Nonconference Conference Games

When did college athletic conferences cease to be unifying bodies within a larger organization? Long before Monday, when Wake Forest and North Carolina, both ACC schools, agreed to play nonconference games against each other in 2019 and 2021. It was just another reminder that realignment is sending college sports down the toilet and we’re all screwed.

The ACC has a lot of teams — 14 and growing daily, it seems — and so non-protected cross-divisional matchups happen just once every six years.  “That ain’t right,” Wake and UNC agreed, and decided to reallocate one of their four nonconference games. I have friends and family that are Wake Forest alums and they are happy about the agreement. Duke and North Carolina State are reportedly considering a similar deal. The Big Ten faced the same problem when it expanded to 14 teams, but has taken corrective measures by adding a ninth conference game starting in 2016.

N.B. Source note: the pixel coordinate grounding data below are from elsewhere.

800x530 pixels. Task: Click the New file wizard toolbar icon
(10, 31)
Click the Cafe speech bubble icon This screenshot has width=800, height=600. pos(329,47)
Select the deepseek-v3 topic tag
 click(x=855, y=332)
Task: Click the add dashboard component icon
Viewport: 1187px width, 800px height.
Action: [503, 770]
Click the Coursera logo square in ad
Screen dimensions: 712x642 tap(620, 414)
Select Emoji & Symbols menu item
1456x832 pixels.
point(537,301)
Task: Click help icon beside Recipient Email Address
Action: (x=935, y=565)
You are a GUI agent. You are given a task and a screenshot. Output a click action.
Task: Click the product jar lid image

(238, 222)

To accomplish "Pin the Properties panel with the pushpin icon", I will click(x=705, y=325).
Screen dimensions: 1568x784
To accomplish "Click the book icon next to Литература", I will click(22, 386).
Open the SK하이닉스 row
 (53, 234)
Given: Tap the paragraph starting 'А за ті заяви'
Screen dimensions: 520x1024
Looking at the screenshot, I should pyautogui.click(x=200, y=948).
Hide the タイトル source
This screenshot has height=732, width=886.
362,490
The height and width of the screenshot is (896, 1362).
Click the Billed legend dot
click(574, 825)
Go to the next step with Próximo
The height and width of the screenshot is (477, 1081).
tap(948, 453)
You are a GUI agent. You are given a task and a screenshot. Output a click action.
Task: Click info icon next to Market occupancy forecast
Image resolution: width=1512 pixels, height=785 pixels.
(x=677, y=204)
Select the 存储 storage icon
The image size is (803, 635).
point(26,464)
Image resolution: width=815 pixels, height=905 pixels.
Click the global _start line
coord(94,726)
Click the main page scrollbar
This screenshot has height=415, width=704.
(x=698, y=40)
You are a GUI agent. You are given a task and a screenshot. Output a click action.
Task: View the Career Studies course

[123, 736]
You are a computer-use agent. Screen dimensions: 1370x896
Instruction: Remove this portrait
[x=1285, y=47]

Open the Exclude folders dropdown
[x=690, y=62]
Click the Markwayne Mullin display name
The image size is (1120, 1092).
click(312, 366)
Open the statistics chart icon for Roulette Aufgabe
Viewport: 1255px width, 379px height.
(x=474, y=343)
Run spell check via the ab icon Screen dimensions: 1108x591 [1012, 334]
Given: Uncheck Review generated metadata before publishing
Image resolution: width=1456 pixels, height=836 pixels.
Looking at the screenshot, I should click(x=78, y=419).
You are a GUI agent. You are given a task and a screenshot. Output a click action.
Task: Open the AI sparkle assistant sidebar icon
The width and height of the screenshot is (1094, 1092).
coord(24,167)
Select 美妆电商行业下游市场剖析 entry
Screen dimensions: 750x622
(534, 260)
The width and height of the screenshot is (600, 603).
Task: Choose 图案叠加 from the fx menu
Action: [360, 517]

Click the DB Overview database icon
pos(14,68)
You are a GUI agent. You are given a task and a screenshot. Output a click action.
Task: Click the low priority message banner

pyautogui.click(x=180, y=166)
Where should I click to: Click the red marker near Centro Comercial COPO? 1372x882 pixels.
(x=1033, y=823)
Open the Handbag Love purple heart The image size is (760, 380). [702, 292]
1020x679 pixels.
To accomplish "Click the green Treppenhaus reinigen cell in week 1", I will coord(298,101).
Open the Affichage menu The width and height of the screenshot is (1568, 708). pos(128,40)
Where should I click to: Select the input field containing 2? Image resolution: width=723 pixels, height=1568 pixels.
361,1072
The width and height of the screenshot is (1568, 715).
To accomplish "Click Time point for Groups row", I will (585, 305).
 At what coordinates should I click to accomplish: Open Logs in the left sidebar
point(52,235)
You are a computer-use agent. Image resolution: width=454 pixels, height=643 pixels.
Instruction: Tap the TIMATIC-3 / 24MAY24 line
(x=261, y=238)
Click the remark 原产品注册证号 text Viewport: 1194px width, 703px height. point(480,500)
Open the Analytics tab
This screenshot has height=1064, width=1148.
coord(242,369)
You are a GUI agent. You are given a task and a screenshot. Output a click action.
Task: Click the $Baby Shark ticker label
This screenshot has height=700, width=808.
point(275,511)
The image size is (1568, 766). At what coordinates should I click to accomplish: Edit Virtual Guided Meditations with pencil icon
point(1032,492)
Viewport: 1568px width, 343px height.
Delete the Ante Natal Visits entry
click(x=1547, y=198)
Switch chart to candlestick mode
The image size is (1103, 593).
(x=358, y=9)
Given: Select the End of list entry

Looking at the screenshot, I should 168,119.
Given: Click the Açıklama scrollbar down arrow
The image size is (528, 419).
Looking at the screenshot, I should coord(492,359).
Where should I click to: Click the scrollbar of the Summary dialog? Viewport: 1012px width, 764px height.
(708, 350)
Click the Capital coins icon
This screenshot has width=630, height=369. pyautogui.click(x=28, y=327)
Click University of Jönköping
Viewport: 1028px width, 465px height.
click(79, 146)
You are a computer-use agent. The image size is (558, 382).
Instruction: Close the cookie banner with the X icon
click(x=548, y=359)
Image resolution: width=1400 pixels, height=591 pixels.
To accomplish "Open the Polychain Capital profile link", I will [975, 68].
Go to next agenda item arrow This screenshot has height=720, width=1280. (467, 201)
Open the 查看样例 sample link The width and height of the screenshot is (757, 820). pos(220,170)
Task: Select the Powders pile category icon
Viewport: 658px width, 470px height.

Of course, who’s to say what conferences will look like four, five, six years down the road? Someone once said it makes more sense to think of conferences as media entities than as athletic leagues. That’s how you end up with Midwest schools in the Big East and a Midwest-heavy Big Ten hosting its basketball tournament at Madison Square Garden. Such changes allow conferences to “grow their brand” in bigger markets, as conference commissioners like to say.

It’s all baloney to fans and anyone else who cares about the future of the sport more than a quick buck. Administrators are starting to realize this, hence the Wake-UNC arrangement and Big Ten changes. Maybe there’s hope for you yet, college sports.

2 thoughts on “Nonconference Conference Games”

    1. I think fans of those schools would gladly deal with whatever comes from that scenario, as both football programs are in rebuilding mode right now. It is very strange that a game between two ACC schools will not count towards the ACC standings.